The well-intentioned church has sought to honor mothers on this day through shout outs and standing applause, flowers, and special coffee hours. You as a reader might have done, or are planning to do something similar to this on Sunday. After all, we should celebrate and honor the vocational role of parenting. Where, if not in the church, should we enthusiastically support the work of Psalm 145, commending God’s work to the next generation?
For a moment today, I invite you to close your eyes and picture your pews. Beyond the faces you see, what are their stories of parenting and motherhood? Do you see pain and loss? Grief? Estrangement? Shame? Exhaustion? Think critically if your sanctuary is a safe place for them to hold these tender and traumatic pieces of their lives. Examine with honesty if the way you recognize Mother’s Day in worship will honor them, or make them wish they had simply stayed home. Contemplate if it’s best to say nothing at all. What people do after the service is not on you. But the sacred trust of planning and leading worship/preaching is. So…

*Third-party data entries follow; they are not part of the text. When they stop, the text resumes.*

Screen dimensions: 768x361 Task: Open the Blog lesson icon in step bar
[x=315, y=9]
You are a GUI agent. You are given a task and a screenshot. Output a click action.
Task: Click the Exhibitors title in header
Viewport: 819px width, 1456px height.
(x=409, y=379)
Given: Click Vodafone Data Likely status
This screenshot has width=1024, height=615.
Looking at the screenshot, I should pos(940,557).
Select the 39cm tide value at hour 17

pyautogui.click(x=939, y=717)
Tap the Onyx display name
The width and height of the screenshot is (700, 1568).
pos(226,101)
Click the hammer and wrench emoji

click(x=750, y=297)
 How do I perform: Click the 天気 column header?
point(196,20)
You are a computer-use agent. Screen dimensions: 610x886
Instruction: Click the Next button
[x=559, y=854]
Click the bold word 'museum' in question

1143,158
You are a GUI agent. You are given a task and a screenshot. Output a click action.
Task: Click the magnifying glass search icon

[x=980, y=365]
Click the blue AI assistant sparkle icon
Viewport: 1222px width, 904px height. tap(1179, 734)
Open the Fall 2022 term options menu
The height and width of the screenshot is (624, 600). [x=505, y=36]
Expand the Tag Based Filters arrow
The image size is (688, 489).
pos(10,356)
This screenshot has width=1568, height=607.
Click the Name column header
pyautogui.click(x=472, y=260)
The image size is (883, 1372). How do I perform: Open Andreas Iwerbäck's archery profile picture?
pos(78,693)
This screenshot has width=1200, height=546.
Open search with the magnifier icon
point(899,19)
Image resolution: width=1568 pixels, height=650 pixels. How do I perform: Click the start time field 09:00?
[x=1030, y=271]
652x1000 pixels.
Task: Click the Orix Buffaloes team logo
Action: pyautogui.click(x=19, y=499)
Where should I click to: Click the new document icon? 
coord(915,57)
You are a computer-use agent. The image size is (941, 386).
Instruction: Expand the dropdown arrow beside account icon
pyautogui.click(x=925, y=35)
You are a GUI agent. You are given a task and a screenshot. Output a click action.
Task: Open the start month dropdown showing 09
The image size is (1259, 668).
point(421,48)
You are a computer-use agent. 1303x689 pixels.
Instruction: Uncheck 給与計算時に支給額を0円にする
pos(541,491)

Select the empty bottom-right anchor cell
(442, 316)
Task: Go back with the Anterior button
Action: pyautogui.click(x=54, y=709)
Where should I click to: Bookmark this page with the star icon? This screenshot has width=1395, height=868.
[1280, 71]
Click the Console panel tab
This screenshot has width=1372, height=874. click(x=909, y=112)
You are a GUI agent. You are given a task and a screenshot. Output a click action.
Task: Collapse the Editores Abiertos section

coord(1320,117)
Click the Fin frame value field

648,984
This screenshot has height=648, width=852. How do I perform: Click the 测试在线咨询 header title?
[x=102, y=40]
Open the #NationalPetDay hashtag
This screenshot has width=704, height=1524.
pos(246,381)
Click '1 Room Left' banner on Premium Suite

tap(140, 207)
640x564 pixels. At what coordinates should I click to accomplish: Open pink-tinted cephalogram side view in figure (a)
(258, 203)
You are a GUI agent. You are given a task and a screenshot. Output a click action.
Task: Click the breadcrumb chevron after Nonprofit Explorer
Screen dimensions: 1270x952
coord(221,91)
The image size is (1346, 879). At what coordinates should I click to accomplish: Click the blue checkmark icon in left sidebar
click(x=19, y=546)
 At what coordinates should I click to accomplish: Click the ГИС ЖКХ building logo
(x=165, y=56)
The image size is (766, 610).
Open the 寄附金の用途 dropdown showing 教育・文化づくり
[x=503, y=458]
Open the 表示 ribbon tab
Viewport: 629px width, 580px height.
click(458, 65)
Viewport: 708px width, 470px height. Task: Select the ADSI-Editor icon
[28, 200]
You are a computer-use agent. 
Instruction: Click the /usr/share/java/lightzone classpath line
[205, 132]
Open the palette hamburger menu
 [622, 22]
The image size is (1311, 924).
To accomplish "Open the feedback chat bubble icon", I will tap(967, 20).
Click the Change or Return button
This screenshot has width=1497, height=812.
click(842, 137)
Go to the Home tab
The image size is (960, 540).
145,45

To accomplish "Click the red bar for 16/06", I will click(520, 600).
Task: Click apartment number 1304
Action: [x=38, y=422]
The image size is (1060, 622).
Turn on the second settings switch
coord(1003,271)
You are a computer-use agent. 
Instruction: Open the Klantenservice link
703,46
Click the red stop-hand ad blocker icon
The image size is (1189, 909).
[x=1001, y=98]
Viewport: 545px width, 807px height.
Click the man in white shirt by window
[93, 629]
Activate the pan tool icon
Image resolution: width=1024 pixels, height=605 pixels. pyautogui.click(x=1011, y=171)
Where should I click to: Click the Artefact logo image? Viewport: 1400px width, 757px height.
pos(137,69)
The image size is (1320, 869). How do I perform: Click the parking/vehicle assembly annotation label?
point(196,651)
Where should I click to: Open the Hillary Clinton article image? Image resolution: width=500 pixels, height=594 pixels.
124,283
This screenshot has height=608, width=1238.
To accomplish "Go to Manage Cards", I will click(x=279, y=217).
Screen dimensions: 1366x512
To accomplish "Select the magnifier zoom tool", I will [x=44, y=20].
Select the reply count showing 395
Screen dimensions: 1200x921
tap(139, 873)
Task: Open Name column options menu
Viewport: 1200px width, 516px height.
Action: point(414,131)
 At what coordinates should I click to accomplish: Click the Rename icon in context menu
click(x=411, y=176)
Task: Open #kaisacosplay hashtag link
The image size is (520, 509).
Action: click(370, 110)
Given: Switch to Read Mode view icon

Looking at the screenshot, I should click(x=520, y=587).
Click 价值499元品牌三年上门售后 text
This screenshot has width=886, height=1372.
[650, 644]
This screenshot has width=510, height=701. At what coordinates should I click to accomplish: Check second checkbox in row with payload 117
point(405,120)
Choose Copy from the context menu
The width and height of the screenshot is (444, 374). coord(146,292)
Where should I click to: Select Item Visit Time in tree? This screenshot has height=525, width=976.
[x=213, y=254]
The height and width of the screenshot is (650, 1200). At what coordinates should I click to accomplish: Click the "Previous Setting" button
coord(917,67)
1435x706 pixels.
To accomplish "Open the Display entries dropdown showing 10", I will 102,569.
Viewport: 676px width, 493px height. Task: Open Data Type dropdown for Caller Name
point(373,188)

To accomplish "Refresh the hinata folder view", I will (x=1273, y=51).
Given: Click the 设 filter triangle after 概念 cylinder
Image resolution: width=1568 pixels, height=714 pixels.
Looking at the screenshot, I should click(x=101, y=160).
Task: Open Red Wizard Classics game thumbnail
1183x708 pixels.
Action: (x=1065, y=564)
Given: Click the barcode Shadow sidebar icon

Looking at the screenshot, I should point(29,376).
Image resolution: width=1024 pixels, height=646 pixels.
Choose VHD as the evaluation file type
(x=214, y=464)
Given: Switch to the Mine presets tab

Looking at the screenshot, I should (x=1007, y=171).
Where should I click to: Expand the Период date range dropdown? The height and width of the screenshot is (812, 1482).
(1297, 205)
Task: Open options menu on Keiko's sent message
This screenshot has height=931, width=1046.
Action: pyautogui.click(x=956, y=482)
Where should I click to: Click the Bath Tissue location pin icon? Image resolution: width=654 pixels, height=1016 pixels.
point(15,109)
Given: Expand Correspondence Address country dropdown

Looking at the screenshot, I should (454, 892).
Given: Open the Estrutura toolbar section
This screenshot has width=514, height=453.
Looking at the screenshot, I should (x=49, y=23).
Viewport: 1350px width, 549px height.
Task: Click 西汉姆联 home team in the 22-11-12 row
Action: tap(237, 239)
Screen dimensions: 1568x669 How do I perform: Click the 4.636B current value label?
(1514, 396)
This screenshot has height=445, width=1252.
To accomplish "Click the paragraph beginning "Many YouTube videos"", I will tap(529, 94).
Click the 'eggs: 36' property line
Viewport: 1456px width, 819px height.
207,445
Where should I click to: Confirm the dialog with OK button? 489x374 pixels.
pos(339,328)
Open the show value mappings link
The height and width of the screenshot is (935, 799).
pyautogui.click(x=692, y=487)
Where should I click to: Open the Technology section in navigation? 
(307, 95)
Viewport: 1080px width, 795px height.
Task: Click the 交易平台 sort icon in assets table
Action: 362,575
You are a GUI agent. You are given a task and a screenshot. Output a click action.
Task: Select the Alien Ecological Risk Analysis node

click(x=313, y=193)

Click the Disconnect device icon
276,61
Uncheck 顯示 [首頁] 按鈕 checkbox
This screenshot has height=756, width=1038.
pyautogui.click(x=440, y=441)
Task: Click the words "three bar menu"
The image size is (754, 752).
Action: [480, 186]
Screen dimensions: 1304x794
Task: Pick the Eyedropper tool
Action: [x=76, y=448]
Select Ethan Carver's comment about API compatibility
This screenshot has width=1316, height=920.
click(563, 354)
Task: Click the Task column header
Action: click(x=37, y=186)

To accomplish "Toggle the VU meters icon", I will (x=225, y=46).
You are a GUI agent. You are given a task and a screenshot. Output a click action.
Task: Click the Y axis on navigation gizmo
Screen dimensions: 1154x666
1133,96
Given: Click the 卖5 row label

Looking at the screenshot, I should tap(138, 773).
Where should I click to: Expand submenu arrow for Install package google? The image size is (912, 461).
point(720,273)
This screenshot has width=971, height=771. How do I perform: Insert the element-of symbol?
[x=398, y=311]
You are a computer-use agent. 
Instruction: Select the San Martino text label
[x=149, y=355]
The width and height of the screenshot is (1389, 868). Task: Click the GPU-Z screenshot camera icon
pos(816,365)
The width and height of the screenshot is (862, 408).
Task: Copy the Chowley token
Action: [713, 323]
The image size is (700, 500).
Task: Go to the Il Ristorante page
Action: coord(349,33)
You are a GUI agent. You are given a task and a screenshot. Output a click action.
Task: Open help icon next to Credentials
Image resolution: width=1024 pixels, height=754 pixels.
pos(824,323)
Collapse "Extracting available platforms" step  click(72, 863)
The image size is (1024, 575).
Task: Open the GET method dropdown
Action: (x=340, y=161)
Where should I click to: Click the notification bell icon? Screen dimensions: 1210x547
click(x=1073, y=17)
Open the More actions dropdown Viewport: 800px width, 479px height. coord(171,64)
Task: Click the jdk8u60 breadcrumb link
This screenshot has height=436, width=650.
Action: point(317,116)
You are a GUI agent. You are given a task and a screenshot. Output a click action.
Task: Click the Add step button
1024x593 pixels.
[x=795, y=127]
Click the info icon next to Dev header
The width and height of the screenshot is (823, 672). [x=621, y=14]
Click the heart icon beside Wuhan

- What if, instead of a moment of applause, we all offered a moment of truth?
- What if this day became less about recognition from the front, and more about intercession from the whole body?
- What if we trusted that the most faithful thing we could offer is not a celebration, but an honest prayer?
If you’re looking for such a resource (Sunday is coming!), here’s one I wrote that is meant to be adaptable to your church and congregation. You can change the wording to “mothering” instead of “parenting”, but it’s also ok to use this day to pray more generically. Use it again on Father’s Day!
As Nicholas Wolterstorff reminds us in Acting Liturgically, your congregation arrives to worship and “submits” to the liturgy that has been prepared for them. It’s a sacred trust. Guard that trust well.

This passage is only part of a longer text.